Toute la famille est là, réunie pour le repas annuel. Père, grand-père et (du moins l'espère-t-il) bientôt arrière-grand-père, l'aïeul s'est assis le premier, dos à la face nord de la grande salle à manger. Il a faim et s'impatiente. Il est le seul à savoir où est sa place à table, quoi qu'il arrive. Installez-vous, dit-il, ici il n'y a pas de plan de table, chacun se met où il veut. Pas de plan de table, mais des évidences. La fille aînée du côté droit du père. La cadette du côté gauche. L'ex-compagnon de la fille aînée juste à la droite du père. Le mari de la fille cadette juste à la gauche du père. La fille aînée avait gagné une place tout à côté du père en se séparant de son compagnon, elle la reperd. Elle régresse même de deux places, puisque son fils maintenant adulte et cadre de la fonction publique s'assoit tout naturellement à côté de son père, ex-compagnon de la fille aînée. Le fils de la fille cadette, lui aussi fort naturellement, prend place à côté de son père. Depuis ses 21 ans, il n'est plus qu'à une place du patriarche. Les hommes sont donc installés et forment un petit groupe. Comme autrefois à la messe. Comme ça, ils pourront parler, dit l'aïeule. La fille aînée ne voulait pas se retrouver du côté féminin de la table, d'autant qu'elle perd une place supplémentaire en raison de la présence de la petite amie de son fils. Pas question de les séparer, bien sûr. La fille cadette régresse également, pour la même raison. Elle ne va tout de même pas s'intercaler entre son fils et la petite amie de celui-ci. Et puis les deux cousins, qui se font face, pourront parler. Le côté féminin de la table, le plus proche de la cuisine, se compose donc de l'aïeule, de la fille aînée, de la fille cadette et de la petite-fille, trop jeune pour avoir déjà un petit ami. Les petites amies des petits-fils forment comme une ligne de frontière entre la face masculine et la face féminine du repas. Pas de plan de table, non, bien sûr, on est en famille et puis ici on n'est pas chez les bourges. Pas de plan de table, mais une fois encore, tout naturellement, une géographie familiale se dessine aux couleurs de la tradition.

mardi 23 décembre 2008

Miroitements

Voilà un petit livre peu banal, reçu dans le cadre de l’opération Masse Critique organisée par Babelio. Imaginez un peu : de la poésie trilingue letton – français – allemand ! Pour moi qui aime la poésie et qui m’intéresse aux langues, c’est vraiment cadeau !
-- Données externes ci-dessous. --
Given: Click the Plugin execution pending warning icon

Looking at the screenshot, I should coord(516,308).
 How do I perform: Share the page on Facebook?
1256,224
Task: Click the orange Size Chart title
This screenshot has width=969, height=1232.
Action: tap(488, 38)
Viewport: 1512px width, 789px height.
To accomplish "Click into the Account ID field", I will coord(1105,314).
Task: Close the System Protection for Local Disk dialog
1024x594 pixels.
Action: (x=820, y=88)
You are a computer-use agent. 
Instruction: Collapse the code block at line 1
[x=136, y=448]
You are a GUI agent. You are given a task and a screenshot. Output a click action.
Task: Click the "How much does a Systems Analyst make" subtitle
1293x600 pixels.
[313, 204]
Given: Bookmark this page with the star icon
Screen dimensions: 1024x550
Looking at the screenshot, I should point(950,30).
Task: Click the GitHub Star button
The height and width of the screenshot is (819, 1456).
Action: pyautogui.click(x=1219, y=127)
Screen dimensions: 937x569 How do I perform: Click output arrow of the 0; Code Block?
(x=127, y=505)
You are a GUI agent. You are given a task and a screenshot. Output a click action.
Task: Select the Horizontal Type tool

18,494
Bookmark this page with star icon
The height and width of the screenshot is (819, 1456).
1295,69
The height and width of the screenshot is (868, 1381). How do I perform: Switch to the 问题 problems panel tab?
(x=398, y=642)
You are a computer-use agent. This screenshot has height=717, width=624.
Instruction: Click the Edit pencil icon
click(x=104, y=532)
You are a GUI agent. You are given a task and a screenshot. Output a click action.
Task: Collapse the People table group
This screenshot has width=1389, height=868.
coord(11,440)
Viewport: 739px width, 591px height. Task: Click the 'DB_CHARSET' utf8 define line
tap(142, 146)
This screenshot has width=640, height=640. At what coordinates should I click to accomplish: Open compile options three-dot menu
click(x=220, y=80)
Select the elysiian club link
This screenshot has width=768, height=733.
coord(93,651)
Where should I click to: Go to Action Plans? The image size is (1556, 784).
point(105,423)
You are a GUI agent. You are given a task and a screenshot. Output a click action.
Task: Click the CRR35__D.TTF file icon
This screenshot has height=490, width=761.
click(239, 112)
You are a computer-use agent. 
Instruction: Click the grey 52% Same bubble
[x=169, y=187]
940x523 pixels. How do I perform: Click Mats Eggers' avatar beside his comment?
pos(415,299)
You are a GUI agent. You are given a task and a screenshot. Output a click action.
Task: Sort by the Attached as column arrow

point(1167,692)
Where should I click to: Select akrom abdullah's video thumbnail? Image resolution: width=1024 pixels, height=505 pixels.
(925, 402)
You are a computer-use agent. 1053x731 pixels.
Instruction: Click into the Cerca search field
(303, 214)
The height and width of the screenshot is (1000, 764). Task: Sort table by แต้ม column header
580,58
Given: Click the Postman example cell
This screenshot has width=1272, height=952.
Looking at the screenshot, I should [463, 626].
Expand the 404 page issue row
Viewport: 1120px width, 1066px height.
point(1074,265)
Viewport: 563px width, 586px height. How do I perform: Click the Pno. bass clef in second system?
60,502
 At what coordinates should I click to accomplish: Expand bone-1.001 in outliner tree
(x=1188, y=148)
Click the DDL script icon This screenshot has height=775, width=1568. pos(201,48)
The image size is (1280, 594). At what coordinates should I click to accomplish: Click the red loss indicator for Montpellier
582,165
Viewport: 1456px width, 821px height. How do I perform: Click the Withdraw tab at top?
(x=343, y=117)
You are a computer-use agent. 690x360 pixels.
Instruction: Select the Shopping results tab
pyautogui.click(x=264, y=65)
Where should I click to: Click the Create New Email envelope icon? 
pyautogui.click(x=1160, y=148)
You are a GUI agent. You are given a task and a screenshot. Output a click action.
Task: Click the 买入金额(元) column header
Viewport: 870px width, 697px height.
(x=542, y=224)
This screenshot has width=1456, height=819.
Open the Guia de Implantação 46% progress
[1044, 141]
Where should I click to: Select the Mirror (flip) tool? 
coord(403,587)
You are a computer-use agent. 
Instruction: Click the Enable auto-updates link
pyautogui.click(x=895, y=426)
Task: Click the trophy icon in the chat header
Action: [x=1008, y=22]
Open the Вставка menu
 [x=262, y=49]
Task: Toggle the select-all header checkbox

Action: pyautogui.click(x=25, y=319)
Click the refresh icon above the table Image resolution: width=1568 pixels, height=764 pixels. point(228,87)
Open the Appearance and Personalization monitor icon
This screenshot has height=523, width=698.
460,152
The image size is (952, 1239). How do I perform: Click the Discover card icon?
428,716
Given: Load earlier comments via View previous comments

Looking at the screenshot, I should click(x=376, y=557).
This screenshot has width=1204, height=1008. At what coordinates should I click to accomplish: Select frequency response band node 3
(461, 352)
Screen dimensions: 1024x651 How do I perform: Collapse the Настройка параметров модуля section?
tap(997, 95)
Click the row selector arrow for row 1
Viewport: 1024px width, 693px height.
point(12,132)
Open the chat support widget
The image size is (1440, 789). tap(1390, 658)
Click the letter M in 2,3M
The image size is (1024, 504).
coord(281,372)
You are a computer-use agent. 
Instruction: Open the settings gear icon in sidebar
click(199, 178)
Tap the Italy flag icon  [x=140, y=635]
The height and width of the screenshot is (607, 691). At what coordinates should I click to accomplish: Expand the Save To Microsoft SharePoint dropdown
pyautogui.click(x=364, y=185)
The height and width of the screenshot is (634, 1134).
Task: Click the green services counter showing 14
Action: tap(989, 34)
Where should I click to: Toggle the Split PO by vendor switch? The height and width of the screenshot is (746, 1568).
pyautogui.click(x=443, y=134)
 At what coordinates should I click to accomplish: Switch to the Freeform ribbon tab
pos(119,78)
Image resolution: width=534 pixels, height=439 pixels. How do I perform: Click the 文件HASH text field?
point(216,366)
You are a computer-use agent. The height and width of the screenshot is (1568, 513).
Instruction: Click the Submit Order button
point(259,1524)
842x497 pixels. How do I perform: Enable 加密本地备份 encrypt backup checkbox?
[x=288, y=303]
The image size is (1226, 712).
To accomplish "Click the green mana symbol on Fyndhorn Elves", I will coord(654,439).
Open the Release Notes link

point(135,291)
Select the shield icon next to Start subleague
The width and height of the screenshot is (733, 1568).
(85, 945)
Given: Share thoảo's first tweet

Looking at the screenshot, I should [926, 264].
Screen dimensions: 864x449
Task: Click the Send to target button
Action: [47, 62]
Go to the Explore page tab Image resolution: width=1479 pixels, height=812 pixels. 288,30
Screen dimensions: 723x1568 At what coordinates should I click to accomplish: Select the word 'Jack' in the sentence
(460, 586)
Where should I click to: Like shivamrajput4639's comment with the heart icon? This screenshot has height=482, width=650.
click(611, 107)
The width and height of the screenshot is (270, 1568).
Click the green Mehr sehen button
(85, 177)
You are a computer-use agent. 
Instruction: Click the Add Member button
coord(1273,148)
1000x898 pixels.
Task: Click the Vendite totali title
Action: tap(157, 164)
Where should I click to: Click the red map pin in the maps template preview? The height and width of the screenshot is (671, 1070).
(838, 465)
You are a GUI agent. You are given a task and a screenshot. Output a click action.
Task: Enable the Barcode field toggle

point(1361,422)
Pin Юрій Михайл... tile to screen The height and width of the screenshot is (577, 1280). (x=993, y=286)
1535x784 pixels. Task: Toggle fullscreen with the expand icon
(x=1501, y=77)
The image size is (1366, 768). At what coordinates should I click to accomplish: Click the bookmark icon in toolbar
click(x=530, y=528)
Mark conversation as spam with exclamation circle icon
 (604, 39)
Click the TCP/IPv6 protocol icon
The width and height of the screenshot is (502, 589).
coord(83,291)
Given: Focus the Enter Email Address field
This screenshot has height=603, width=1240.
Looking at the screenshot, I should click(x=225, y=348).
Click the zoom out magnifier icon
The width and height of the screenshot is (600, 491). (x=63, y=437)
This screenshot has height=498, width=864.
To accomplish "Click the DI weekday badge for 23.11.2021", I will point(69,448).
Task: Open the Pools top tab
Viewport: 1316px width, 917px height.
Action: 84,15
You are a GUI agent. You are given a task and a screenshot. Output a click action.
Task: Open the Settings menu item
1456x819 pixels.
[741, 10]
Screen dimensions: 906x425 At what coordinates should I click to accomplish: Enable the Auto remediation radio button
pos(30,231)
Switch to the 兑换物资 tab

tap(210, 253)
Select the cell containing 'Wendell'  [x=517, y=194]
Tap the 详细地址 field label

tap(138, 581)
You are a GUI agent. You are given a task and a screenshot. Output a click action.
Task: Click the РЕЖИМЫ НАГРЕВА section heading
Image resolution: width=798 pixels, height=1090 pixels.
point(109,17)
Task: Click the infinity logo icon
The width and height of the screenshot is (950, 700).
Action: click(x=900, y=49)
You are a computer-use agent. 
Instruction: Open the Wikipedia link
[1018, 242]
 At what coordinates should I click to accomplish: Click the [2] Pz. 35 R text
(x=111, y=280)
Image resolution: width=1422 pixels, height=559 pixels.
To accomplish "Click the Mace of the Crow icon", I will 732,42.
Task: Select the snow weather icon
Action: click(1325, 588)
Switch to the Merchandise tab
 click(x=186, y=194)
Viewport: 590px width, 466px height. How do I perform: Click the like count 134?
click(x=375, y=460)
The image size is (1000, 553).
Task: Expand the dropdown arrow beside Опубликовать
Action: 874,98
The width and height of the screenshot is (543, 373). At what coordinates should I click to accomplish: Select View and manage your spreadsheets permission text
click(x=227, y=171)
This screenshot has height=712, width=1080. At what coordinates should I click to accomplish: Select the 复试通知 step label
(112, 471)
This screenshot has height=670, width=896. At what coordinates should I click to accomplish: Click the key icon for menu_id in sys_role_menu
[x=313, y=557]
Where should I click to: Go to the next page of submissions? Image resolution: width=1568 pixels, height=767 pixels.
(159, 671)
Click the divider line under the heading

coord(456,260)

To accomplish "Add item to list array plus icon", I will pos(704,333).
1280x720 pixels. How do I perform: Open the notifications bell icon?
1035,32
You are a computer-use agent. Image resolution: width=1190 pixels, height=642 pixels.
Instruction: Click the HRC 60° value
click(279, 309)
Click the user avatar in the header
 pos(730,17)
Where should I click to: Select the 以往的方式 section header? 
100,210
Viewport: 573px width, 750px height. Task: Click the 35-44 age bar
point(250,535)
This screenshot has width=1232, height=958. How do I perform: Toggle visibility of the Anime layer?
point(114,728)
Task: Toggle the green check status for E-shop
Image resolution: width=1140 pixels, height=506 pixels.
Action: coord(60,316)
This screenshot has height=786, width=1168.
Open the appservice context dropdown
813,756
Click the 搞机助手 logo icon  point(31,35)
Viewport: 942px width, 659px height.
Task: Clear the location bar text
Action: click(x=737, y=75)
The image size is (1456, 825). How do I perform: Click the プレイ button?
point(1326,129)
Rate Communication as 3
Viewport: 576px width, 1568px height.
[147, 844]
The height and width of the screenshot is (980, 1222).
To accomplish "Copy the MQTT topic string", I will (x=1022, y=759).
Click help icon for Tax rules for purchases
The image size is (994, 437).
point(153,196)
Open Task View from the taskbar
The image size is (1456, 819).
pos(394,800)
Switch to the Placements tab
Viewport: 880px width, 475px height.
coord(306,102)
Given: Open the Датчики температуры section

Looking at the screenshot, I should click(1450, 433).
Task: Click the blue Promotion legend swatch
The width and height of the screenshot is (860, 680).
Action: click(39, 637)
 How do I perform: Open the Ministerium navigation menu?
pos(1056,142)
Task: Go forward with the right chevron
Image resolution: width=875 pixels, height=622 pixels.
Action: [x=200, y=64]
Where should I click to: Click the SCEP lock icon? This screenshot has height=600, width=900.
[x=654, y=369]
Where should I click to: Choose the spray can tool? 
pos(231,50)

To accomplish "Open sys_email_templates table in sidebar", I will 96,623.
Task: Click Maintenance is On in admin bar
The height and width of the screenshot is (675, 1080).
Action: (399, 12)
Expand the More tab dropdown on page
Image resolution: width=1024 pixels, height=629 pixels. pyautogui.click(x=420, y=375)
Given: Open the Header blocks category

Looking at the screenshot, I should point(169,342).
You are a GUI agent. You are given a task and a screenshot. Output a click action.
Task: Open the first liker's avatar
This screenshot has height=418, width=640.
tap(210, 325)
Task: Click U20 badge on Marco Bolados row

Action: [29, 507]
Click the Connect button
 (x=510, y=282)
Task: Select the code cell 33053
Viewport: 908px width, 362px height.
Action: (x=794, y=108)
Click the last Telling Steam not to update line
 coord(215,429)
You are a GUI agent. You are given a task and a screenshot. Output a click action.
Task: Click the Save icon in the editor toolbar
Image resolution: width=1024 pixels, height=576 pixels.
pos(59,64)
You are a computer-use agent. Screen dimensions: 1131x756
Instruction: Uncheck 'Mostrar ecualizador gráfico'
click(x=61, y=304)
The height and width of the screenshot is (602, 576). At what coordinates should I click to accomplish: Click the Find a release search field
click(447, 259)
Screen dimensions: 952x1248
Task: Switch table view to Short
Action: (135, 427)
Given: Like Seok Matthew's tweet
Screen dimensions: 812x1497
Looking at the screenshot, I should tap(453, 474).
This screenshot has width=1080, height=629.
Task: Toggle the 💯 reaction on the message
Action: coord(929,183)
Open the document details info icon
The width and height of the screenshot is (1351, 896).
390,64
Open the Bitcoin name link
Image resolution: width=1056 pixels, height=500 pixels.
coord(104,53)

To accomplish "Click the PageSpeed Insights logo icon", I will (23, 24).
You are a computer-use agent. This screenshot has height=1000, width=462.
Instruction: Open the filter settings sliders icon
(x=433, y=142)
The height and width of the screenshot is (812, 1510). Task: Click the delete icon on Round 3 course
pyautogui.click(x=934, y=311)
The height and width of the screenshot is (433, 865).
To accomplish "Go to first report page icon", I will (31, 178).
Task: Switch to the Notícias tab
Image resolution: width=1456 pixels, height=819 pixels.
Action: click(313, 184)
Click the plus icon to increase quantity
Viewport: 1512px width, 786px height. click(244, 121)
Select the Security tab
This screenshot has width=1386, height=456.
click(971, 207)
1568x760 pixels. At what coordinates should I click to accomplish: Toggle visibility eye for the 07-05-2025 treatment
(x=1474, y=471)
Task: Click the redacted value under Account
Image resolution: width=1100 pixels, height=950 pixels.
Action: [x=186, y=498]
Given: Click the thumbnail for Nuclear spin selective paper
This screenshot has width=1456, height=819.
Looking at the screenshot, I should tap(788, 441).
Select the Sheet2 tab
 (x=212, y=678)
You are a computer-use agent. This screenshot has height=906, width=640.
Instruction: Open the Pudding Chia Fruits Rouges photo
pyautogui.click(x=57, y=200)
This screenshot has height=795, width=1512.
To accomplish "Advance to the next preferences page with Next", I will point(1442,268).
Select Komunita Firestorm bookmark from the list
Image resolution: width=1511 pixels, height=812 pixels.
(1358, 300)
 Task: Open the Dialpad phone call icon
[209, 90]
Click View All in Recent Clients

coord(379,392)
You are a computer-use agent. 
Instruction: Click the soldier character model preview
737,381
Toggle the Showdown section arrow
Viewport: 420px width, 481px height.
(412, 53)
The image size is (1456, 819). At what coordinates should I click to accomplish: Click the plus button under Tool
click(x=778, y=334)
Il porte donc un triple titre : Atainojumi / Miroitements / Spiegelungen, par lequel on pénètre dans une forêt d’images et de sons mystérieux. Trois facettes d’un univers où le ž du letton, le œ du français et le β de l’allemand se répondent avec élégance.



L’auteure, Dagnija Dreika, poète et traductrice littéraire, est née à Riga en 1951. Sa poésie, très visuelle, s’agence en tableaux parfois ironiques et trouve ses sources dans la nature, mais aussi dans les légendes et dans son panthéon personnel. Elle affectionne les mots rares, ce qui fait de la traduction une gageure. On la dit héritière du romantisme et du néo-classisme. Elle prépare actuellement une anthologie bilingue français-letton de poètes belges francophones contemporains.

Il est difficile d’apprécier le charme sonore de ses poèmes si l’on ne connaît pas le letton, mais Rose-Marie François, elle-même poète traduite en letton par Dagnija Dreika, va chercher avec talent dans les tréfonds et les richesses des deux langues pour « dire presque la même chose » aux francophones amateurs de poésie.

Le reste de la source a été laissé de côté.